У Пушкина (еще раз) он твердо знает, что он не Димитрий, разглагольствовал (зануда) Макушинский (уже без хохота пишет Димитрий); что он всего лишь Григорий, Гришка; и если не Гришка, то Юшка, Богданов сын, из роду Отрепьевых, беглый монах, злой чернец, обманщик и самозванец.
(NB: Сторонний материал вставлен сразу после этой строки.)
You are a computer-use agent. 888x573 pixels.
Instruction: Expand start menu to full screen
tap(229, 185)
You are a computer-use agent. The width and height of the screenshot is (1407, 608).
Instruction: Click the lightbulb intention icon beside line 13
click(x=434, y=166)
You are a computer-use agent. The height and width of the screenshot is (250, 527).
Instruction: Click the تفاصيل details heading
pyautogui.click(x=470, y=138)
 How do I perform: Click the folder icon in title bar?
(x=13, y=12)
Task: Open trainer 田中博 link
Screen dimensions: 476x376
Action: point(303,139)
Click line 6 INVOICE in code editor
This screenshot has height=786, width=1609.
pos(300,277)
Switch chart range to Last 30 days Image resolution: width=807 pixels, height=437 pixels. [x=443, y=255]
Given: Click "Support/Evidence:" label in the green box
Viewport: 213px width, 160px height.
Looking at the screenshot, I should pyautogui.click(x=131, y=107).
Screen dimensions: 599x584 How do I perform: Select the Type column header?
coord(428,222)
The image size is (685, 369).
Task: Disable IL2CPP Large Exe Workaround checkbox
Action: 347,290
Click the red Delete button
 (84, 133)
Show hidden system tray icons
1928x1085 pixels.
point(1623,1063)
Но — вот они, вопросы веры-то, самые в мире мучительные, — но ему так хочется поверить в свой же обман, так жаждет он поверить в свой же обман, так мечтает он наконец уже поверить в свой же обман, рассказывал нам Макушинский, расхаживая между фанерными креслами в том маленьком зальчике, где мы играли и репетировали, в зимнем свете, падавшем из освобожденных от черных штор окон, — так мечтает он, Гришка Отрепьев у Пушкина, уже поверить, наконец, что он и в самом деле Димитрий, так стремится сделаться и вправду Димитрием (мною! мною! — пишет Димитрий), что — что? Вот что — что? А то, что все очень сложно, сударыня, все очень запутано, и вопросы веры — самые мучительные в этом мучительнейшем из миров. Потому что никто не знает, кто он на самом деле; и тот, кто делает вид, что знает, тот обманывает других и себя… И потом, сударыня, позвольте спросить вас (с новой и столь же внезапной яростью пишет Димитрий); позвольте спросить вас: неужели нет у нас выбора? Мы, что же? не можем выбрать себя такого или себя другого? мы, что же? не вольны над собою? мы, по-вашему, над собою не властны? Если мы не властны, то кто же, сударыня, кто же властен над нами?